- Born: 6 February 1934 Moscow, RSFSR, USSR
- Died: 26 December 1980 (aged 46) Moscow, RSFSR, USSR
- Occupation: Actor
- Years active: 1957—1980

= Alexey Eybozhenko =

Soviet actor (1934–1980)

Alexey Sergeevich Eybozhenko (Алексей Сергеевич Эйбоже́нко; 6 February 1934 — 26 December 1980) was a Soviet film and theater actor. He both was born in and died in Moscow.

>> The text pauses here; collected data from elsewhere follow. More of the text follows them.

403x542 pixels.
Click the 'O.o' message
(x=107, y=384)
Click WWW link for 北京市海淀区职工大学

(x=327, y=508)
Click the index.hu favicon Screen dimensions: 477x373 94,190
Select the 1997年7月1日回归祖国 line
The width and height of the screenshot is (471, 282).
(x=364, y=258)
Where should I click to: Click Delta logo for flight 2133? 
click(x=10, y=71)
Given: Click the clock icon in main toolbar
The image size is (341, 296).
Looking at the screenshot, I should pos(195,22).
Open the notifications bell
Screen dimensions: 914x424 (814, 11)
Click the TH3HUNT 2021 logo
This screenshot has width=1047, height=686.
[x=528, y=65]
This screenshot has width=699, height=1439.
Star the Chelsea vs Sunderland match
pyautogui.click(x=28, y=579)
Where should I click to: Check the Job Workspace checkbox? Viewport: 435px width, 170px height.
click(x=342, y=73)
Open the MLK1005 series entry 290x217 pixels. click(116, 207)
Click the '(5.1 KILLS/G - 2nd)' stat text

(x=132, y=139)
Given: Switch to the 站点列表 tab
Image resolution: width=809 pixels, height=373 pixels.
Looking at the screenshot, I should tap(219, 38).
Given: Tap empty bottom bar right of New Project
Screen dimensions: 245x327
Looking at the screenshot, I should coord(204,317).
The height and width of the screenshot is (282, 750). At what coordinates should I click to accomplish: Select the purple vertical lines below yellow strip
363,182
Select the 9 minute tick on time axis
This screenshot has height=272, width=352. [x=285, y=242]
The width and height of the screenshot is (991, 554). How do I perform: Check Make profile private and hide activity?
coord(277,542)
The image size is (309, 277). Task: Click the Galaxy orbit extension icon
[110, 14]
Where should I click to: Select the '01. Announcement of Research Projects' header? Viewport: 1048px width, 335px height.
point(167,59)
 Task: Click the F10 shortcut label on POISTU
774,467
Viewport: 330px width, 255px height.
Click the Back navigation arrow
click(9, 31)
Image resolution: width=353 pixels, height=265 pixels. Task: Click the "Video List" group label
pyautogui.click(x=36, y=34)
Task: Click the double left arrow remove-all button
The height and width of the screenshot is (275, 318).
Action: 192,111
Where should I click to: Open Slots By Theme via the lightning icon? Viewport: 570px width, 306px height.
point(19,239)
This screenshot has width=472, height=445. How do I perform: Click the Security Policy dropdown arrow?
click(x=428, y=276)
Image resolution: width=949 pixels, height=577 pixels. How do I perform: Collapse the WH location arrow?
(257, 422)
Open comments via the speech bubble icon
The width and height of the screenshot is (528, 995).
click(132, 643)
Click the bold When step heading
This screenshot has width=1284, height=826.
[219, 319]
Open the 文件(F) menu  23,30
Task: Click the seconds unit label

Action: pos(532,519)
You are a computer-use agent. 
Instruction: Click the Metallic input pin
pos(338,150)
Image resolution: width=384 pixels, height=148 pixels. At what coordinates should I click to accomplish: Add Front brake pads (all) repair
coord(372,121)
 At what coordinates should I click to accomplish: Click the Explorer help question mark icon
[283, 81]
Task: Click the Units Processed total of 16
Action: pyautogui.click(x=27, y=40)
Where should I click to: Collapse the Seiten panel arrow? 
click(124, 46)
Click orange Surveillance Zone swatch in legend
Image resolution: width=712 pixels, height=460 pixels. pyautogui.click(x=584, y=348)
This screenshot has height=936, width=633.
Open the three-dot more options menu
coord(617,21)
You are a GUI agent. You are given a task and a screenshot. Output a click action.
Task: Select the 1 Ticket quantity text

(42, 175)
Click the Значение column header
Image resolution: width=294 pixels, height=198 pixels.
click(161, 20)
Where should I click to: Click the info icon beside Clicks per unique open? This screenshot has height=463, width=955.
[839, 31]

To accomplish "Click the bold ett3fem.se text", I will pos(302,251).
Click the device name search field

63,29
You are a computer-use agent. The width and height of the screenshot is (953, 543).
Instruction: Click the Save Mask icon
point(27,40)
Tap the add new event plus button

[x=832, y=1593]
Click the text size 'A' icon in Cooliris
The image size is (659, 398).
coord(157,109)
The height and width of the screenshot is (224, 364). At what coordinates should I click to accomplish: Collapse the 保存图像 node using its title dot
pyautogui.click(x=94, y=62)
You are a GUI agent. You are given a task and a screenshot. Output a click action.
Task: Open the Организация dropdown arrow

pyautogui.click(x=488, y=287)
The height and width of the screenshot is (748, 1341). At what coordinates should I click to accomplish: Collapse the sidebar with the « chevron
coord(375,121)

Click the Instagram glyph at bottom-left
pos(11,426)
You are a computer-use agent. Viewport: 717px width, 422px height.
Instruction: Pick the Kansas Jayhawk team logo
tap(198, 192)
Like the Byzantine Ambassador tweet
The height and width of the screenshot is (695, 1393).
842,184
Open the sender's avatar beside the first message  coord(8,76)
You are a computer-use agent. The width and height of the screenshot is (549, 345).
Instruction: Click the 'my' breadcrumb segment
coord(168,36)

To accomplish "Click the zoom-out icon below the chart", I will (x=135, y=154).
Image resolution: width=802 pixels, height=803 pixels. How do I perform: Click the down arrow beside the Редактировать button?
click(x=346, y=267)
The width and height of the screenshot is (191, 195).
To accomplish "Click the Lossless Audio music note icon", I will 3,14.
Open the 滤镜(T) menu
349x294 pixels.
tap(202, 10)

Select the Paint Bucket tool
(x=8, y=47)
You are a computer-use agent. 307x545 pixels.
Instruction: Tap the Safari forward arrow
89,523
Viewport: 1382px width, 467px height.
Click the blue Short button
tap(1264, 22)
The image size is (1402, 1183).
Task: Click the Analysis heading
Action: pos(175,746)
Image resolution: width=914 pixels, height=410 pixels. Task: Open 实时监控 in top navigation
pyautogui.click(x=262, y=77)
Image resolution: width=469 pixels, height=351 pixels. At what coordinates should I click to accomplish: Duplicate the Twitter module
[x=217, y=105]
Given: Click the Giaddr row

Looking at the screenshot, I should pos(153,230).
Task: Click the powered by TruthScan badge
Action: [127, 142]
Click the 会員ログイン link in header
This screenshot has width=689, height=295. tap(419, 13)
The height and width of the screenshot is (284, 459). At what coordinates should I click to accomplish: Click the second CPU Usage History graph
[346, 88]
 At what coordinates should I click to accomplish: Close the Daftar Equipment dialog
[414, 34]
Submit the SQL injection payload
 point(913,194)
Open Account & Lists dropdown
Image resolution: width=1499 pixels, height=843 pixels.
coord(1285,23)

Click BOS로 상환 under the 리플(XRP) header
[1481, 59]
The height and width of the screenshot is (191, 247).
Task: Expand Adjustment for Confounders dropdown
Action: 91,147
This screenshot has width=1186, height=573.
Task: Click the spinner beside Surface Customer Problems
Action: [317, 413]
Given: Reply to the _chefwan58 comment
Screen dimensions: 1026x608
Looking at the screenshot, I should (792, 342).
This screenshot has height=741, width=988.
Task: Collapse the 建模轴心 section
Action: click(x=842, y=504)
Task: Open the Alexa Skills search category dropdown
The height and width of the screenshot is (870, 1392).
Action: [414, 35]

This actor is best known for his role in the mini-series For the Rest of His Life, a film about Commissioner Danilov. It was based on the novel by Vera Panova, Satellites.

==Early life==

Alexey Eybozhenko was born in Moscow and became an orphan, when he was 7 years old. His father was deceased in the Great Patriotic War, in the Battle of Kursk. And soon his mother died, supposedly because of her grief.

==Career==

In 1957, he graduated from the Mikhail Shchepkin Higher Theatre School. Soon after, he transferred to the Koltsov Drama Theatre in Voronezh. He worked there for two years, and then moved to Moscow again to work at the Taganka Theatre. In 1964, he was accepted into the Mayakovsky Theatre. Three years later, he moved to the Maly Theatre, where he
served until his death and played more than 20 roles.

==Death==
Alexey Eybozhenko died of hypertension 26 December 1980. He was buried at the Vagankovo Cemetery at the 58th site, next to his father-in-law, Vladimir Kenigson.

== Selected filmography==
- A Simple Story as secretary (1960)
- The Third Half as Lemeshko (1962)
- Silence as episode (1963)
- On Thin Ice as Andrey Trapeznikov (1966)
- I Was Nineteen as Sascha Ziganjuk (1968)
- Seventeen Moments of Spring as Husmann (1973)
- For the Rest of His Life as Commissar Danilov (1975)
- Trust as Nikolai Krylenko (1975)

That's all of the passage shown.